** Task instructions **
Without any pictures, retype exactly the lines that begin at the one holding "Instruction: Remove All measurements icon" and end at the last line of the data below.

[Data extracted from a collection]
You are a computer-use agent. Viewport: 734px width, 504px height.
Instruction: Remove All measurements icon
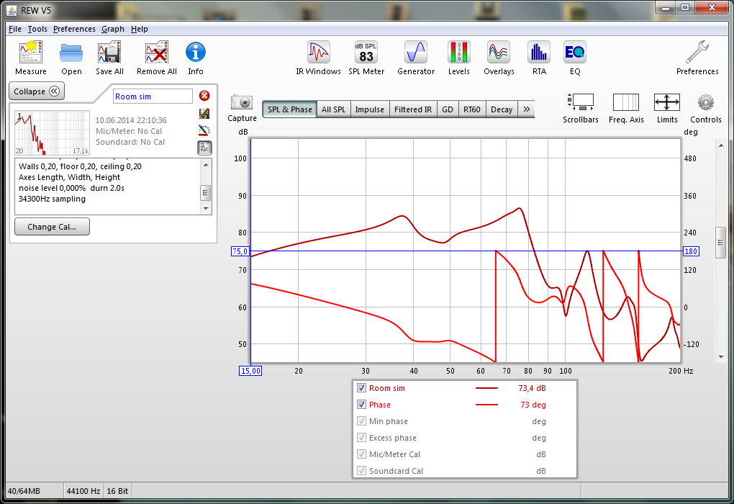click(156, 58)
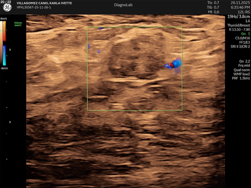251x188 pixels.
Task: Click the small blue Doppler dot at box top
Action: tap(100, 28)
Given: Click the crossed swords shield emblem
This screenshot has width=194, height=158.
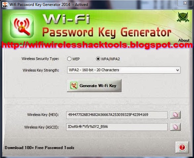Looking at the screenshot, I should coord(183,17).
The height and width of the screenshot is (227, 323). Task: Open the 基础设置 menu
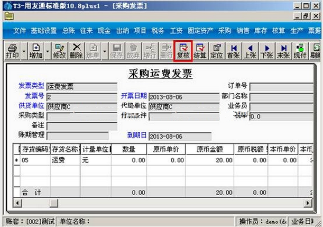pos(43,31)
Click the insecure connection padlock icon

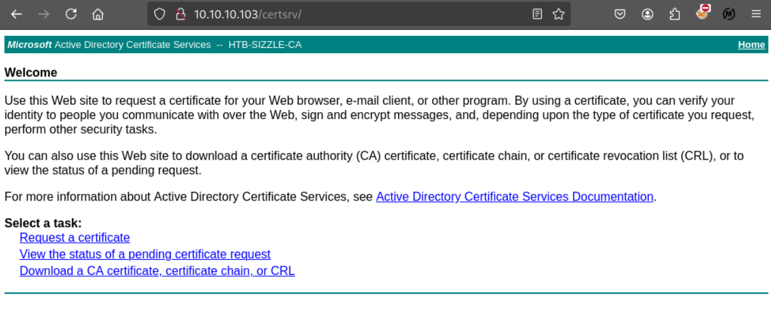point(180,14)
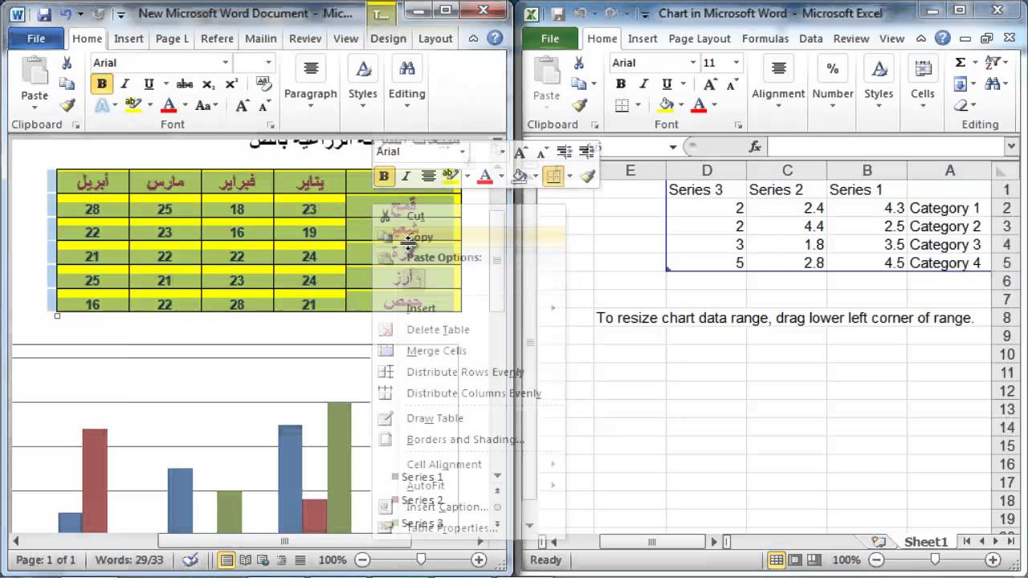
Task: Expand Word font color dropdown arrow
Action: pos(185,105)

** Solved exercise **
Instruction: Remove All measurements icon
click(156, 58)
251x188 pixels.
Task: Click the small blue Doppler dot at box top
Action: tap(100, 28)
Given: Click the crossed swords shield emblem
This screenshot has width=194, height=158.
Looking at the screenshot, I should coord(183,17).
The height and width of the screenshot is (227, 323). Task: Open the 基础设置 menu
pos(43,31)
Click the insecure connection padlock icon

point(180,14)
Task: Expand Word font color dropdown arrow
Action: pos(185,105)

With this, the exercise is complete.